Last week, DC effectively ended its rebooted New 52 universe and brought back all of the convoluted continuity they got rid of 5 years ago. Many people liked Rebirth #1. I, however, found it to be a disjointed fanboy circle jerk devoid of originality or intelligence. Perhaps I lack the anatomical parts required to enjoy it. Regardless, this is the DCU’s new status quo and even the biggest characters have to fall in line. Pre-reboot, writer Scott Snyder made Batman one of the New 52’s most consistently good books. Likewise, he sets the standard for the Rebirth one-offs by taking the event’s premise and using it to question the very notion of the event series.

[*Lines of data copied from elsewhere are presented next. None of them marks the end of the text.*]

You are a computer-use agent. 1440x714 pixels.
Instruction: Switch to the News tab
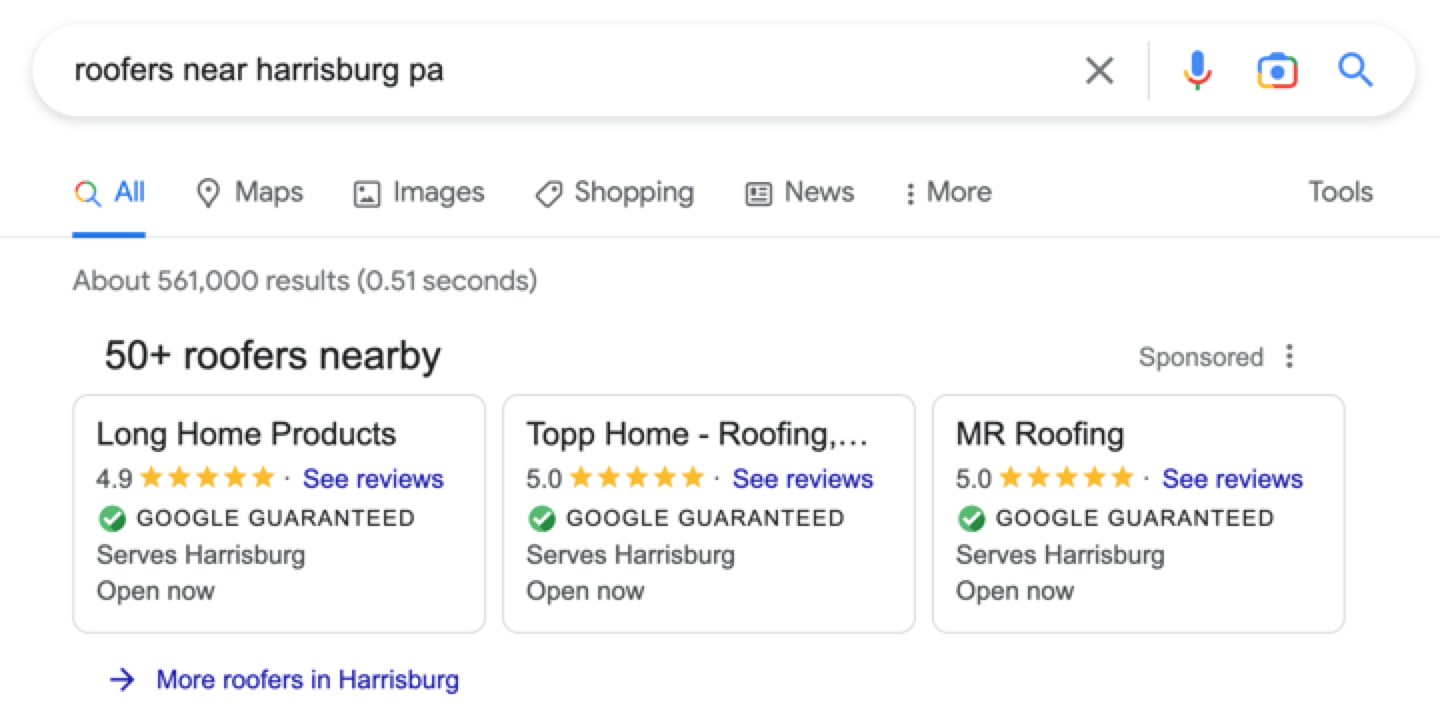click(799, 192)
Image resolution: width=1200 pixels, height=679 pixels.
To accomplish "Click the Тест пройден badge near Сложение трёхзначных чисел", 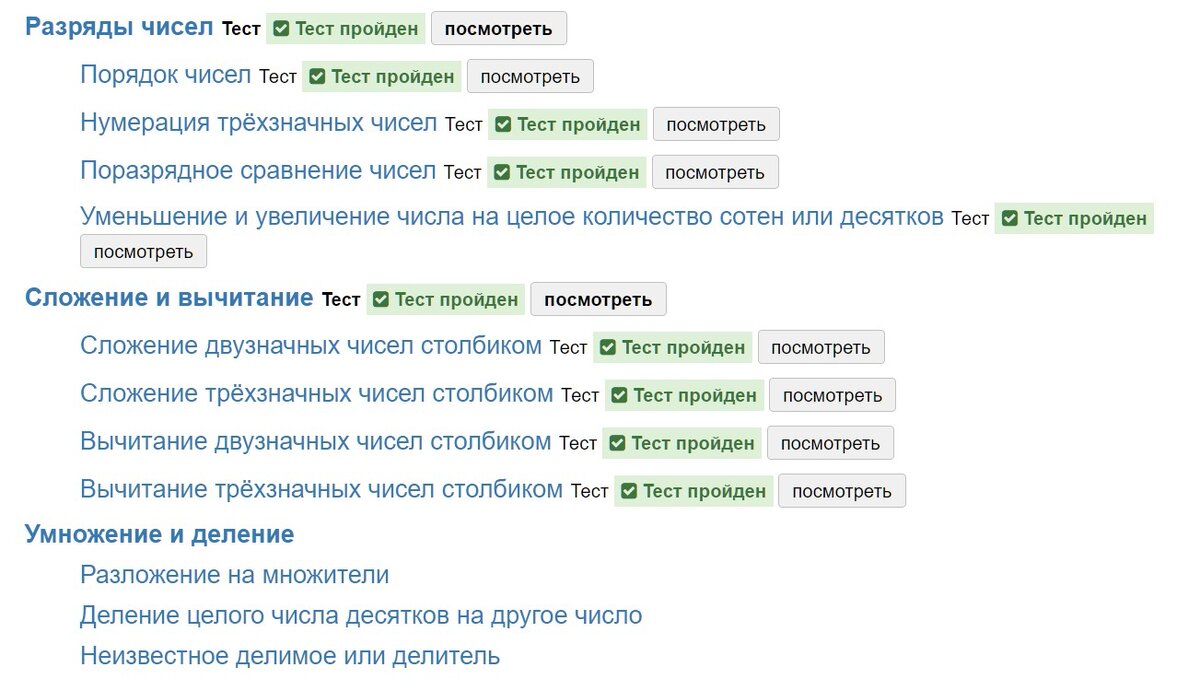I will 684,395.
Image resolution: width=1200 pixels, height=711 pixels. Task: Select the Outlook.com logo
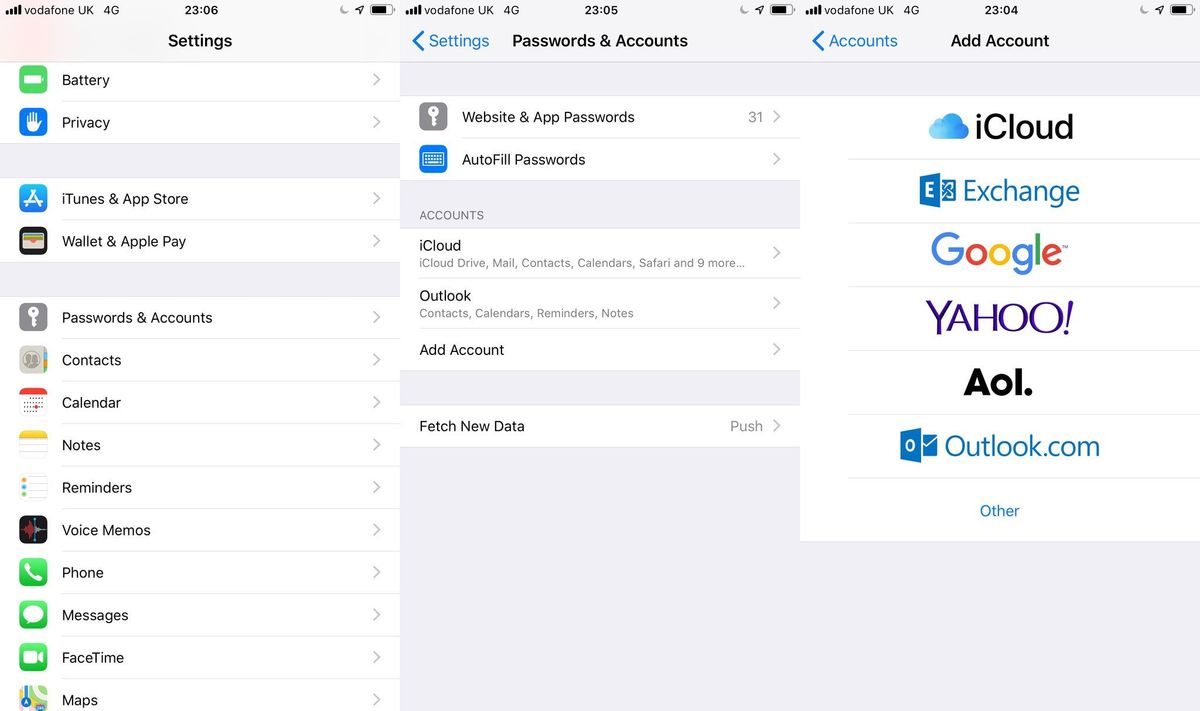point(1000,445)
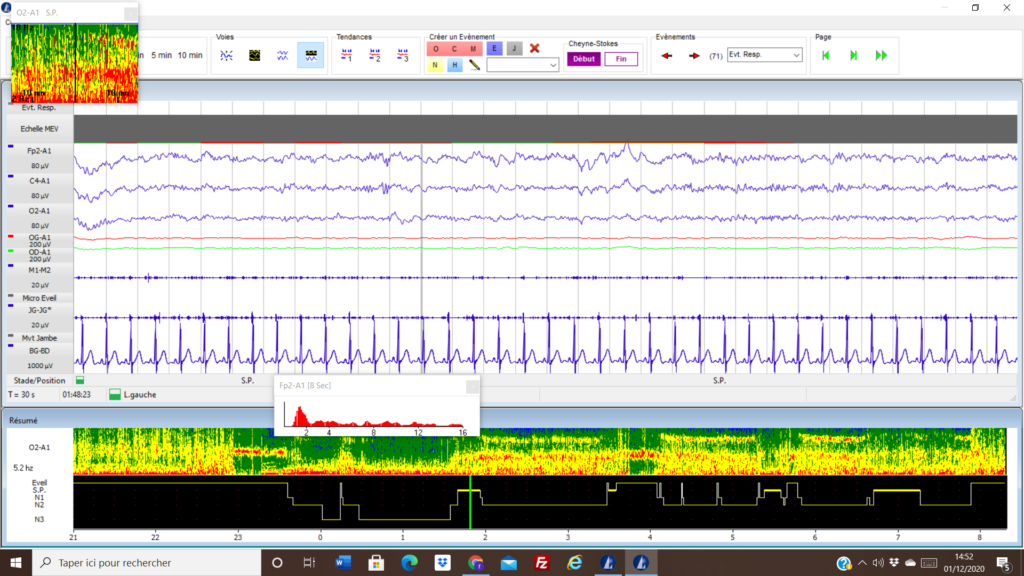
Task: Open the Evt. Resp. events dropdown
Action: tap(765, 55)
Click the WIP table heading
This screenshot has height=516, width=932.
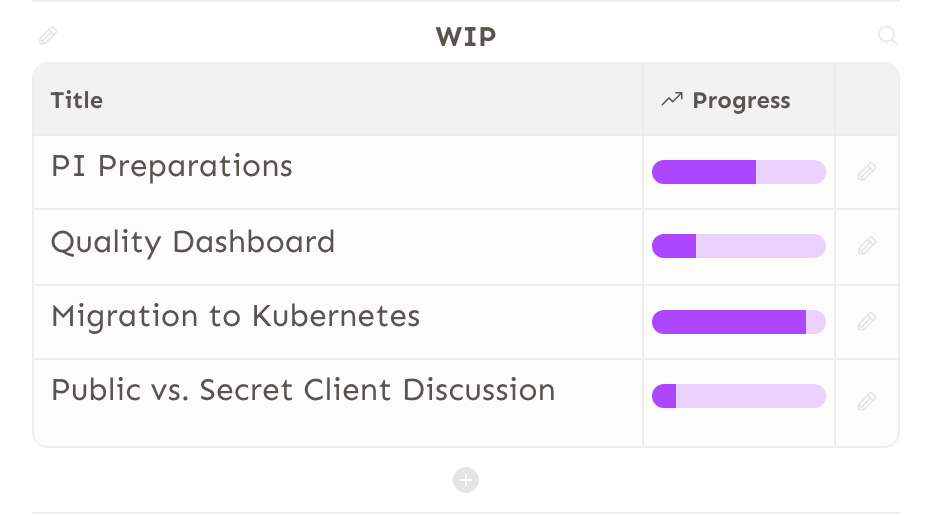[x=466, y=37]
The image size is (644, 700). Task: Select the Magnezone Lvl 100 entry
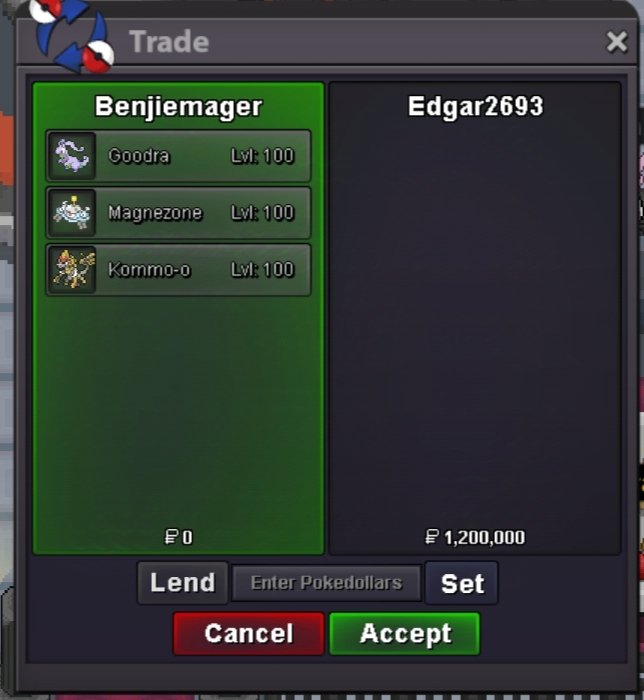point(179,212)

Written by Snyder and new Batman helmer Tom King, the issue manages to be more than just set up. Instead of picking up with Bruce holding a blood splattered happy face pin, it follows his latest battle with Calendar Man. Rebirth #1 was just as much about time as it was about plot and Snyder and King pick that up here. Each step of Bruce’s fight against the villain is marked not only by a day of the week, but by a season, emphasizing the cyclical nature of both time and the story itself. This is not Batman’s first or final confrontation with Calendar Man because comics are all about cycles and the longterm story the issue sets up makes that clear.
Thanks to old friend Lucius Fox, Bruce regains control of his family fortune and Wayne Enterprises. Bruce, hanging from the outer frame of the Wayne Enterprises helipad, then comments on how many times Fox has had to do this very thing, acknowledging the now-restored continuity while also pointing out how repetitive it is. He also gets a new sidekick, bringing in Duke Thomas to fill the Robin role, though he insists that Duke won’t be called that. He wants to try something new while still keeping the same basic structure—and that’s what Snyder and King are doing too.
In describing the regenerated Calendar Man, Duke (who seems to have gone through puberty between this issue and his last appearance) says, “every time he comes back, he comes back slightly different, his DNA altered.” The same is true of Batman. The difference is, his DNA stays the same while the accessories change.
When Duke asks Bruce how they can beat a villain that is always improving, his response is simple: “We come back better each time too.” And while it’s too early to tell if this newest reset will necessarily be better than any other, it gives King a proven formula to work with. Rich, emotionally distant Bruce Wayne fighting crime with a young boy by his side is a dynamic we’ve seen thousands of times since the character’s creation and yet Snyder and King have taken it and made it feel exciting and full of possibilities by suggesting that Bruce has actually learned something from not just the New 52, but his restored continuity. Perhaps Geoff Johns should ask them for advice.